Dove trova l’energia e la speranza per fare un lavoro così difficile? «Questo è un posto dove si impara molto», ci dice. «Tutti i giorni, il lavoro mi ricorda che le persone non devono per forza essere ostaggio del dolore. Vedo come a poco a poco accettano che le possibilità sono limitate. Ma, nonostante una malattia grave, con una terapia adeguata la vita vale la pena di essere vissuta. Anche prepararsi con serenità alla morte è possibile. Sono insegnamenti importanti, che mi danno la forza di andare avanti.»
La consulenza familiare per conservare la speranza
«C’è ancora speranza per il nostro rapporto?» Quando le coppie arrivano con questa domanda, David Kuratle non può applicare una ricetta standard. Il parroco della comunità di Meikirch, nel Canton Berna, lavora anche come consulente familiare e di coppia. «Il fatto che una persona esterna riconosca che alcune situazioni sono difficili, è già un primo passo. Durante il percorso di consulenza, molte coppie capiscono che, in fondo, insieme non stanno poi così male. E d’un tratto ricominciano a parlarsi.»
Il suo compito è aiutare le persone a trovare la speranza e darle voce, spiega David Kuratle. Per farlo, inizia con delle domande. In passato, ci sono stati momenti buoni? Su che cosa si può fare leva per recuperare la relazione? Che cosa bisogna accettare? Che cosa può cambiare? «Invito anche le persone a migliorare il rapporto che hanno con se stesse, a riconoscere ed esprimere i propri bisogni.» Spesso, infatti, nella vita di tutti i giorni non trovano lo spazio per farlo. «Un momento particolarmente bello è quello in cui una coppia scopre di avere ancora una chance. Vedere come riescono a dare valore agli aspetti positivi che ancora ci sono.
Nel migliore dei casi, può essere un nuovo inizio.» David Kuratle cita l’esempio di un top manager, che ha scelto di lasciare aperta la porta del suo studio e dedicare più tempo ai figli.
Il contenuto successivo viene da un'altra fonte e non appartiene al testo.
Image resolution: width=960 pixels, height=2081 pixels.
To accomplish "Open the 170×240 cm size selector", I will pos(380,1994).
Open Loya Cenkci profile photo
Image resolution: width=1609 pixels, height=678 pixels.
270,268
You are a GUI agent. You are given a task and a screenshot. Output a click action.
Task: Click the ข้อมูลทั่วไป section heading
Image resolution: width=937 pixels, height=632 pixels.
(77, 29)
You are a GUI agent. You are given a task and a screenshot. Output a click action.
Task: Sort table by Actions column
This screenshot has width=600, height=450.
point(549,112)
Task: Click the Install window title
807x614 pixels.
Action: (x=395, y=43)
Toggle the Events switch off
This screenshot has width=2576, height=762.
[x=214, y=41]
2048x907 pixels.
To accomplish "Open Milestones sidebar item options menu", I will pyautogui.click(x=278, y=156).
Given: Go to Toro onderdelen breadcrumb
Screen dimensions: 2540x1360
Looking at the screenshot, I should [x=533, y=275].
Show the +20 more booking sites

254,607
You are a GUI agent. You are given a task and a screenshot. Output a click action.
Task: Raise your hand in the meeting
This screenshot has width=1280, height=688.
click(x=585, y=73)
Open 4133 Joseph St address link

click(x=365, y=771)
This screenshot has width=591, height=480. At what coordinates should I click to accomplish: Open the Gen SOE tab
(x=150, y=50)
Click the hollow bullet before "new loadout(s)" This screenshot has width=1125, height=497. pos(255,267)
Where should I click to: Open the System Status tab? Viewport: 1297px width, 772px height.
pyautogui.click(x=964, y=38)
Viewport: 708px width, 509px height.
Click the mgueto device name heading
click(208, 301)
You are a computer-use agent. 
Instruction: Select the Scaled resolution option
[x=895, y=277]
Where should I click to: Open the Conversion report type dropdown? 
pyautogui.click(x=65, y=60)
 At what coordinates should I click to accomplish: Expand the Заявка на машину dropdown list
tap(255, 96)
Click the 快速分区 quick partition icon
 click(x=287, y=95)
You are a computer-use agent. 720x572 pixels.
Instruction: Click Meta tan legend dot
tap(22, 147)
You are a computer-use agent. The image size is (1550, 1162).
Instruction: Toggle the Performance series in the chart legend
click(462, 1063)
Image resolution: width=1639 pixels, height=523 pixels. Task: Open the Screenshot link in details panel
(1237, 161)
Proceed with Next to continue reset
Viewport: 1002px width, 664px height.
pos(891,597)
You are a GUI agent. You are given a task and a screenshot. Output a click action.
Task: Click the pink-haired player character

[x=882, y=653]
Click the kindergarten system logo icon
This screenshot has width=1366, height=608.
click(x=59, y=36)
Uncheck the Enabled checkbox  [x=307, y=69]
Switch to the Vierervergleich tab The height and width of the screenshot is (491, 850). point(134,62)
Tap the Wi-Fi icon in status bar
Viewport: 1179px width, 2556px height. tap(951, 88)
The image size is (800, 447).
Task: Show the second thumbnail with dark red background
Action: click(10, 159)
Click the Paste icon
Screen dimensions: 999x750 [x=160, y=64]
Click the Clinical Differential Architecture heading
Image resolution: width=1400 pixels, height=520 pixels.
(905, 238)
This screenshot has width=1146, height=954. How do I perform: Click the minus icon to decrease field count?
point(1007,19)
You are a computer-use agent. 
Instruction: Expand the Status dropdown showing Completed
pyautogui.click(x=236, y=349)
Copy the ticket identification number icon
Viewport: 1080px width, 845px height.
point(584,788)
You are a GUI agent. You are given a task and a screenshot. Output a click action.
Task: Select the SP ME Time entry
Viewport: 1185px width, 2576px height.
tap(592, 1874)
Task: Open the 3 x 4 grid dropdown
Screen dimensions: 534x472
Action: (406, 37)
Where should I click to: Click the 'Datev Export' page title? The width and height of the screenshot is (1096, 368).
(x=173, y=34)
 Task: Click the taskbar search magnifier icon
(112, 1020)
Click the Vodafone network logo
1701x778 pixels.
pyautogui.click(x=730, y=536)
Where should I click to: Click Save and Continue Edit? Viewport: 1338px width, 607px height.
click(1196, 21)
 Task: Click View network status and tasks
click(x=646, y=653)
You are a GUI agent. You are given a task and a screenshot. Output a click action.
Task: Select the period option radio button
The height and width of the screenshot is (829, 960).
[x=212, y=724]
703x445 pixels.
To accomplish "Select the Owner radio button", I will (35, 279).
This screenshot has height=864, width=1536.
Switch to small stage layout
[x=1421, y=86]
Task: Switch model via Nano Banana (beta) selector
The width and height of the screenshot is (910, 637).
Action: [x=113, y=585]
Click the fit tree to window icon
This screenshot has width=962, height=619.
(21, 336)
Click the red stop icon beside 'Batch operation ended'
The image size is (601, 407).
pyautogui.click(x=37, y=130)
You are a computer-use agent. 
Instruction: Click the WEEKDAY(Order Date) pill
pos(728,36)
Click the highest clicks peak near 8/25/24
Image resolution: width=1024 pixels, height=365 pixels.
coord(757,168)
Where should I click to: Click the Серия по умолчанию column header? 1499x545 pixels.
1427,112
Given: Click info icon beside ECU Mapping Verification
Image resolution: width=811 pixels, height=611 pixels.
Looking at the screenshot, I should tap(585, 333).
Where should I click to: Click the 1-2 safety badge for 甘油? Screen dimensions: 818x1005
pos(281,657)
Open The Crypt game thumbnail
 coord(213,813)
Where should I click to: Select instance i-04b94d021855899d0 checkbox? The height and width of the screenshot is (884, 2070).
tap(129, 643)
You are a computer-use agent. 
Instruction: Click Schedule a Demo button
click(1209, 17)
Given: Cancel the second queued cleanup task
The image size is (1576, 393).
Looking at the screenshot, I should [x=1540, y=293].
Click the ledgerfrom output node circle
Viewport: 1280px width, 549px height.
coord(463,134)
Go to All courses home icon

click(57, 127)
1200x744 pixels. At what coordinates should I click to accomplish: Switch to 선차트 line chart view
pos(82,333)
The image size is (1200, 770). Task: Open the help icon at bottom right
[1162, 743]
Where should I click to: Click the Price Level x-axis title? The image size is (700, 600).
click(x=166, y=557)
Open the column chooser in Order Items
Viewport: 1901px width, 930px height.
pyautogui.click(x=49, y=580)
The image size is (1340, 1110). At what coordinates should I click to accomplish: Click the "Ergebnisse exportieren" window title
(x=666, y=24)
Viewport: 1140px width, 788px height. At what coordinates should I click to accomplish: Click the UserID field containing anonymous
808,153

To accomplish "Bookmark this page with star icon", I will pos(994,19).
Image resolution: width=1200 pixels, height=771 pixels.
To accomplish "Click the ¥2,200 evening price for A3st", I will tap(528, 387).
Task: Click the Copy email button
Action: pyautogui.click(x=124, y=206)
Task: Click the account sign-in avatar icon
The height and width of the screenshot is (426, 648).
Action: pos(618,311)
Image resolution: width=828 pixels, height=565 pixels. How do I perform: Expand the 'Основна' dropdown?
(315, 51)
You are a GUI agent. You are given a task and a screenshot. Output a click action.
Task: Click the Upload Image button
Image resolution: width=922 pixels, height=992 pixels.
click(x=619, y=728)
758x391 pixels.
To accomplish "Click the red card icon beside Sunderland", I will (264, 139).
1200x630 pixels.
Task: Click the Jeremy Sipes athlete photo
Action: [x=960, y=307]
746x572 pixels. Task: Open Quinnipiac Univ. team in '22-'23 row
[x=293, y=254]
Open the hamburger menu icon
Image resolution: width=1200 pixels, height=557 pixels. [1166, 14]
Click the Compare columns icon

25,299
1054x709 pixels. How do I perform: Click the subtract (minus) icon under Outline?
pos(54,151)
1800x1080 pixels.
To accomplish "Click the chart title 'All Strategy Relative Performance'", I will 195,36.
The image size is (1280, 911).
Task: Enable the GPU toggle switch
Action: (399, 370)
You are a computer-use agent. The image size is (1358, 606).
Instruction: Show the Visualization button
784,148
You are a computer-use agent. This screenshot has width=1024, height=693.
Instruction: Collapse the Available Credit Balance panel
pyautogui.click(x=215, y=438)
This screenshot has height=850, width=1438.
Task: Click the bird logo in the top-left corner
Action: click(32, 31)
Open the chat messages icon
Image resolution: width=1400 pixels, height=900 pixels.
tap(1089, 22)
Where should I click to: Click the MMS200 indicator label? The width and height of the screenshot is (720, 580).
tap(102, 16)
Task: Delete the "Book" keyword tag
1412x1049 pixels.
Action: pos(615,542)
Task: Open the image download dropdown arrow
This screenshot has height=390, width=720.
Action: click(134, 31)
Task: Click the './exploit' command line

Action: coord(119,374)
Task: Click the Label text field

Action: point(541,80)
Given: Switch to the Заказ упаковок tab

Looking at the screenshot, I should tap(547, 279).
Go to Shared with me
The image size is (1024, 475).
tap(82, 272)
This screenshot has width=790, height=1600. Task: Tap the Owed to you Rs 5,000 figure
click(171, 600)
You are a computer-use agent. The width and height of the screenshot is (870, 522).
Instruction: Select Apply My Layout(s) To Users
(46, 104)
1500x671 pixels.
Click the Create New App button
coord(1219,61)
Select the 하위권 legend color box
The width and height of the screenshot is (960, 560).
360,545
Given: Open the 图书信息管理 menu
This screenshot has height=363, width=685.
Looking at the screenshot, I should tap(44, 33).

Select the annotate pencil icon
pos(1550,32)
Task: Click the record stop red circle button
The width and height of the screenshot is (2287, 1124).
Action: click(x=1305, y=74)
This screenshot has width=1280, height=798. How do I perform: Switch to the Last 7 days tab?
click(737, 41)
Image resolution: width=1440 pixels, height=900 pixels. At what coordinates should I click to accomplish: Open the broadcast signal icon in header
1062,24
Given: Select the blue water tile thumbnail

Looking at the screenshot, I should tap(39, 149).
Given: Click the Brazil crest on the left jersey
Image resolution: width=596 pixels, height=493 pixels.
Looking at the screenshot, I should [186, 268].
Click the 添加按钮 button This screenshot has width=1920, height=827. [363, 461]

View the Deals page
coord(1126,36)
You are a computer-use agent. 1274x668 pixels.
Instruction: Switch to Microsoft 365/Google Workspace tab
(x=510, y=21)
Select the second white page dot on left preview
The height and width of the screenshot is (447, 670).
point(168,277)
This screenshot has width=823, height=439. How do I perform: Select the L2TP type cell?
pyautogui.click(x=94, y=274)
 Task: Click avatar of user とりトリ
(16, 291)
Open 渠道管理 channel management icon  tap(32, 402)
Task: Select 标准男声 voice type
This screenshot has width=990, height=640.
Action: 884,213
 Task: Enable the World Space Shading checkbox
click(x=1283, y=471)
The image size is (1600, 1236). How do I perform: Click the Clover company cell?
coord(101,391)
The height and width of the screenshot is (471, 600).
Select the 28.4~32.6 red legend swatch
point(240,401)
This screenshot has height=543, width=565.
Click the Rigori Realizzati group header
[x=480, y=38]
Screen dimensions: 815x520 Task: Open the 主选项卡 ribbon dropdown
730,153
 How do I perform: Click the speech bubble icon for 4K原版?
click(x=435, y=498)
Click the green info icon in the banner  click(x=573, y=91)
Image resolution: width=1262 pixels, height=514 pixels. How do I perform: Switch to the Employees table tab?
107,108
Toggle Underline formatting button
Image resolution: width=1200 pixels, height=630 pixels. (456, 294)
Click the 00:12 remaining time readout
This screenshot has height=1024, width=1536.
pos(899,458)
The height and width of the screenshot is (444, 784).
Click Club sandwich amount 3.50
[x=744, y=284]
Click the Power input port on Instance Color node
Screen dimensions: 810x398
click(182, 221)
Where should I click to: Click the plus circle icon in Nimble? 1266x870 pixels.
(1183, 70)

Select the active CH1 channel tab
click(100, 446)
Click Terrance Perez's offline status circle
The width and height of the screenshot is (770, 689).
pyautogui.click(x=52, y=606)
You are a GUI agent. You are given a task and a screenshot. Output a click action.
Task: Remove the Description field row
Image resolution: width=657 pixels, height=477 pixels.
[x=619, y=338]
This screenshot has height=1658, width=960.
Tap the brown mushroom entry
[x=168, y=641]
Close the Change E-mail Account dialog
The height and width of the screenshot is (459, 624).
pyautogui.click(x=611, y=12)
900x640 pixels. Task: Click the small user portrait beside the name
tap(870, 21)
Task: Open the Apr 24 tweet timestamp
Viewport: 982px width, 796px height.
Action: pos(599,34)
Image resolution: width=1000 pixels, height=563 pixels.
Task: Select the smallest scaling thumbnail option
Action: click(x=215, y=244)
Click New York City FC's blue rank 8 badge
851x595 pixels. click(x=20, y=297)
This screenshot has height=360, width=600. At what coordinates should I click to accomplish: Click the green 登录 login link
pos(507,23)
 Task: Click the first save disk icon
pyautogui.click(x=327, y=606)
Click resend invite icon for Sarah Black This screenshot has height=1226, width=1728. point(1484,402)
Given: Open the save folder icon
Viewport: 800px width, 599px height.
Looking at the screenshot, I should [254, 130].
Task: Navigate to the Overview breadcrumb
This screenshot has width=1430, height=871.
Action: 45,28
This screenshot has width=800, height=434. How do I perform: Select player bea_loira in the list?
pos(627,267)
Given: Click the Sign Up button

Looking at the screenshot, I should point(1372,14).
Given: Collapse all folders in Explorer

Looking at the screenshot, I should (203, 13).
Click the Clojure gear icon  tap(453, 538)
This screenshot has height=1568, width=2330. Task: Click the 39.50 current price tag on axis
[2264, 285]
Il rapporto con la moglie, che a lungo sembrava destinato a finire in una separazione, è migliorato moltissimo. David Kuratle legge con soddisfazione l’SMS di un’altra coppia: lo ringrazia per averli aiutati a ritrovare il piacere di stare insieme ed essere disponibili l’uno per l’altro.
«Il mio compito è dare voce alla speranza», David Kuratle.
Alla ricerca della pace interiore
Ovviamente, i rapporti di coppia non sono l’unico ambito per il quale le persone chiedono aiuto. «Spesso accolgo uomini e donne che cercano qualcuno con cui parlare della solitudine, della malattia o della morte. Vogliono esprimersi con franchezza e hanno bisogno di una persona capace di ascoltare e condividere con loro il peso di una situazione difficile.» In quanto parroco, David Kuratle può includerli nelle sue preghiere e trovare uno spazio anche per quello che le persone non riescono a esprimere.
«Osservo il desiderio di riconciliazione, soprattutto quando la fine è vicina.» Racconta di due uomini che vivevano nello stesso villaggio: erano stati molto amici da bambini, ma poi avevano litigato fino al punto di diventare nemici per la vita. Quando uno dei due si è scoperto in fin di vita, ha chiesto al parroco di contattare l’altro. L’amico d’infanzia è subito corso in ospedale, dove senza troppe parole i due si sono riconciliati.
«Che si tratti del mio lavoro di consulente per le coppie e le famiglie o della vita di parrocchia, mi sorprende sempre il modo in cui le persone riescono ad affrontare così tante difficoltà», spiega David Kuratle. «Ammiro il fatto che mantengono la fiducia, adeguano le proprie priorità e affrontano i cambiamenti. Spesso non si chiedono: ‹Perché è successo proprio a me?› Invece, cercano di vivere le difficoltà in modo da trarne un insegnamento utile. Escono dal ruolo di vittima e diventano protagonisti della propria esistenza. Tutti questi incontri alimentano la mia speranza e la mia fede nel bene.»